Sjåvik Kristin, Bartek Jiri, Solheim Ole, Ingebrigtsen Tor, Gulati Sasha, Sagberg Lisa Millgård, Förander Petter, Jakola Asgeir Store
Department of Neurosurgery, University Hospital of North Norway, Tromsø, Norway.
Department of Neurosurgery, Karolinska University Hospital and Department of Clinical Neuroscience, Karolinska Institutet, Stockholm, Sweden; Department of Neurosurgery, Copenhagen University Hospital Rigshospitalet, Copenhagen, Denmark.
World Neurosurg. 2016 Apr;88:320-326. doi: 10.1016/j.wneu.2015.12.077. Epub 2015 Dec 31.
Venous thromboembolism (VTE) is a serious complication after intracranial meningioma surgery. To what extent systemic prophylaxis with pharmacotherapy is beneficial with respect to VTE risk, or associated with increased risk of bleeding and postoperative hemorrhage, remains debated. The current study aimed to clarify the risk/benefit ratio of prophylactic pharmacotherapy initiated the evening before craniotomy for meningioma.
In a Scandinavian population-based cohort, we conducted a retrospective review of 979 operations for intracranial meningioma between 2007 and 2013 at 3 neurosurgical centers with population-based referral. We compared 2 different treatment strategies analyzing frequencies of VTE and proportions of postoperative intracranial hematomas requiring surgery or intensified subsequent observation or care (intensive care unit or other intensified observation or treatment). One neurosurgical center favored preoperative prophylaxis with low-molecular-weight heparin (LMWH) (LMWH routine group) in addition to mechanical prophylaxis, and 2 centers favored mechanical prophylaxis with LMWH only given as needed in cases of delayed mobilization (LMWH as needed group).
In the LMWH routine group, VTE was diagnosed after 24/626 operations (3.9%), and VTE was diagnosed after 11/353 (3.1%) operations in the LMWH as needed group (P = 0.56).
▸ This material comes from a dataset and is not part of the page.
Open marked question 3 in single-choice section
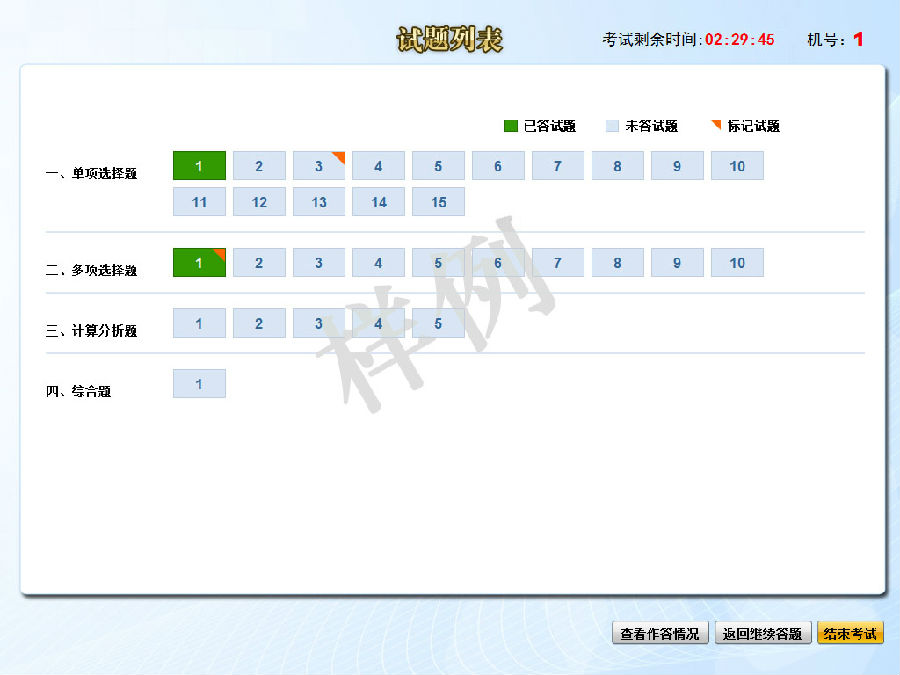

Clinically relevant postoperative hematomas occurred after 57/626 operations (9.1%) in the LMWH routine group compared with 23/353 (6.5%) in the LMWH as needed group (P = 0.16). Surgically evacuated postoperative hematomas occurred after 19/626 operations (3.0%) in the LMWH routine group compared with 8/353 operations (2.3%) in the LMWH as needed group (P = 0.26).
There is no benefit of routine preoperative LMWH starting before intracranial meningioma surgery. Neither could we for primary outcomes detect a significant increase in clinically relevant postoperative hematomas secondary to this regimen. We suggest that as needed perioperative administration of LMWH, reserved for patients with excess risk because of delayed mobilization, is effective and also appears to be the safest strategy.
静脉血栓栓塞症(VTE)是颅内脑膜瘤手术后的一种严重并发症。药物进行全身预防在降低VTE风险方面的获益程度,或与出血及术后出血风险增加的相关性,仍存在争议。本研究旨在阐明在脑膜瘤开颅手术前一晚开始预防性药物治疗的风险/获益比。
在一个基于斯堪的纳维亚人群的队列中,我们对2007年至2013年间在3个基于人群转诊的神经外科中心进行的979例颅内脑膜瘤手术进行了回顾性分析。我们比较了两种不同的治疗策略,分析VTE的发生频率以及需要手术或加强后续观察或护理(重症监护病房或其他加强观察或治疗)的术后颅内血肿的比例。一个神经外科中心除了机械预防外,倾向于术前用低分子肝素(LMWH)进行预防(LMWH常规组),另外两个中心倾向于仅在延迟活动的情况下根据需要给予LMWH进行机械预防(LMWH按需组)。
在LMWH常规组中,626例手术中有24例(3.9%)诊断为VTE,在LMWH按需组中,353例手术中有11例(3.1%)诊断为VTE(P = 0.56)。LMWH常规组626例手术中有57例(9.1%)发生了具有临床意义的术后血肿,而LMWH按需组353例手术中有23例(6.5%)发生了此类情况(P = 0.16)。LMWH常规组626例手术中有19例(3.0%)发生了需手术清除的术后血肿,而LMWH按需组353例手术中有8例(2.3%)发生了此类情况(P = 0.26)。
颅内脑膜瘤手术前常规使用LMWH并无益处。对于主要结局,我们也未发现该方案导致具有临床意义的术后血肿显著增加。我们建议,围手术期按需给予LMWH,仅用于因延迟活动而存在额外风险的患者,是有效的,而且似乎也是最安全的策略。